GIVEN INSTRUCTION 1 –
In the passage on Matthews's land purchase, why was his purchase not on the surveyor-general's schedule?
GIVEN INSTRUCTION 2 –
Continue the passage on Matthews's land purchase after its final sentence.

The act of 1803 described limits within which as office was erected for future sales, but the opening of that office and proceeding to sell was to be settled by a future law. This was done, and the office directed to go into operation on the 21st of May, 1804. Until that period the office at Marietta might proceed to sell.

This construction derives weight from an analegous case, a case also of revenue.

Suppose a district, for the collection of duties, divided, and a new port of entry established, and a collector to be appointed, would this put a stop to the entry and collection at the first port until the second office was open for business?

If Matthews's purchase had been inserted in the surveyor-general's schedule, it would have been confirmed by the treasury for the same reason that the two other similar sales were confirmed.

The reason why it was not upon that schedule was the neglect of the register. Shall the neglect or omission of his duty by an officer of the United States prejudice the claim of an innocent purchaser?

The schedule of the surveyor-general was not the only admissible evidence of sales at the Marietta office. There was no statute, nor any principle of law, which made it such. It was a matter in pais, which might be proved by any kind of legal evidence. The register's certificate which Matthews produced at the Zaneville office at the time and place of sale to Zane, was the very best evidence which could then be required; and it ought to have been respected. Zane purchased with a full knowledge of Matthews's title.

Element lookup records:

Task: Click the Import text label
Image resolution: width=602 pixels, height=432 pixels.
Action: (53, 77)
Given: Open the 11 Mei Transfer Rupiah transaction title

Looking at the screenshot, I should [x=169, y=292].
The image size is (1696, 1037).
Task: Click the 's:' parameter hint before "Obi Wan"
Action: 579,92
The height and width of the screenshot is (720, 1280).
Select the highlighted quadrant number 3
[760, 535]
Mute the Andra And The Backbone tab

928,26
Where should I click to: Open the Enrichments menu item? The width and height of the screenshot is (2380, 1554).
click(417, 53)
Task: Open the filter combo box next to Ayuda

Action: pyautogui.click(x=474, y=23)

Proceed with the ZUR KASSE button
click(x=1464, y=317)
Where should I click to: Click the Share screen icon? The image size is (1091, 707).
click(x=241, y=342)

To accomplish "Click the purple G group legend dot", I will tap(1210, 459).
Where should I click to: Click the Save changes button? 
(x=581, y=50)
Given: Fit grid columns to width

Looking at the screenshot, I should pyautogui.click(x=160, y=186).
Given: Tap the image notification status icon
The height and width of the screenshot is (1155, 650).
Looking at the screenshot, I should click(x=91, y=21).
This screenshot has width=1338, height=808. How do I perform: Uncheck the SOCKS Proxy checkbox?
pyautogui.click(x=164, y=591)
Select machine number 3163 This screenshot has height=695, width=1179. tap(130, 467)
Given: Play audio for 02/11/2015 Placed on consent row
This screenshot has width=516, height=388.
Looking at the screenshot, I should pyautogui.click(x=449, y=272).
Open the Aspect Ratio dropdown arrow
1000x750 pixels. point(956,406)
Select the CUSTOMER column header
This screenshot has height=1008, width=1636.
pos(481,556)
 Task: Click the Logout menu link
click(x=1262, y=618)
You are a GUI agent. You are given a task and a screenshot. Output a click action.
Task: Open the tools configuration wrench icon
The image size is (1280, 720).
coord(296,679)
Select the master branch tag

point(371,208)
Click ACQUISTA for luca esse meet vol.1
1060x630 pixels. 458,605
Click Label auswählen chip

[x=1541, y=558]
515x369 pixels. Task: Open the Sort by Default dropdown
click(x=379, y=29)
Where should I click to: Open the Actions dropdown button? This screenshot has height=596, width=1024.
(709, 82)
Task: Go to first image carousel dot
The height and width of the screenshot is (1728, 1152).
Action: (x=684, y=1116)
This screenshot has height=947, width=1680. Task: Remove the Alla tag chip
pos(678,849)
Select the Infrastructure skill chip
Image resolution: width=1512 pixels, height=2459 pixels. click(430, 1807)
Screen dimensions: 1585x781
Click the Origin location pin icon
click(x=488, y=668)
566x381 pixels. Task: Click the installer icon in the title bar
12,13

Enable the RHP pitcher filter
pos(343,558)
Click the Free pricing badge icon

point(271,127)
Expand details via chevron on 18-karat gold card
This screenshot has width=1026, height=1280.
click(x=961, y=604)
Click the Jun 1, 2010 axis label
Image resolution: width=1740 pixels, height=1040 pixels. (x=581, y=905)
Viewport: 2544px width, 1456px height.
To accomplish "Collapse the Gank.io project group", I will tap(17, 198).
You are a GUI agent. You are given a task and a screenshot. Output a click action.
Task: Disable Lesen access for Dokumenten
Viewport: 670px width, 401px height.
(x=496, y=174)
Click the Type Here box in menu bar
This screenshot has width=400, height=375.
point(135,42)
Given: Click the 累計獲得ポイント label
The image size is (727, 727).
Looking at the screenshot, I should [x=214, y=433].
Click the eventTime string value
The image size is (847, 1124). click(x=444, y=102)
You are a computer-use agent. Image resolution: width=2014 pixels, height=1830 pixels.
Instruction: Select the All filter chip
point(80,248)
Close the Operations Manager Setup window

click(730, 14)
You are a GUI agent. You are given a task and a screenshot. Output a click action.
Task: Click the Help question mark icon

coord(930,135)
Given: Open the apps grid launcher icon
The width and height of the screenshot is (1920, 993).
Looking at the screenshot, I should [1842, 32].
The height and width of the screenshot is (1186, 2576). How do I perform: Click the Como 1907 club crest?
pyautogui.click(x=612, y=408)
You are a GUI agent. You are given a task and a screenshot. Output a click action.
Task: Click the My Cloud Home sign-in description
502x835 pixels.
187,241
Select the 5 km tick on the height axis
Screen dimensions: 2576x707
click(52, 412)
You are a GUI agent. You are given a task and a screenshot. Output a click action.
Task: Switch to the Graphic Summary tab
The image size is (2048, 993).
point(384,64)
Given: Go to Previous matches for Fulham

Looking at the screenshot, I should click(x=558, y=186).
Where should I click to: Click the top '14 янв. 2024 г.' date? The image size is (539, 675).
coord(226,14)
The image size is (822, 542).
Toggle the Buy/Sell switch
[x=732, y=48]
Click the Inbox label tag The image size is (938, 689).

ANSWER 1 –
It was left off through the neglect of the register.

ANSWER 2 –
Harper, contra, contended that the authority to sell at Zaneville was inconsistent with the authority to sell at Marietta; and that consequently the latter was revoked by the former. When the act of March 3, 1803, directed that these lands should be offered for sale at Zaneville, they could no longer be sold elsewhere. The act provides for the appointment of officers to sell. Congress had only to create the office. The president was to appoint the officers, under the general authority given to him by the constitution. If the president did not appoint, that did not prevent the effect of the act. The president cannot dispense with the law, nor suspend its operation.

The act of the 26th of March, 1804, vol. 7, p. 106. directs positively that the lands shall be offered for sale at Zaneville on the third Monday of May.

No quarter sections or fractions of sections of this land could be sold elsewhere. This act of the 26th of March, 1804, first gave the power to sell the fractions of sections separately. It could not be done at Marietta until the 14th of May, 1804, yet Matthews's purchase was on the 12th, so that even if this land could have been sold at Marietta at all, it could not, on the 12th of May, have been sold separately from a section; nor could have been sold until it had first been offered at public auction.

P. B. Key, in reply.

The purchase of this fraction was with a whole section, and therefore the fact does not support the argument on the other side.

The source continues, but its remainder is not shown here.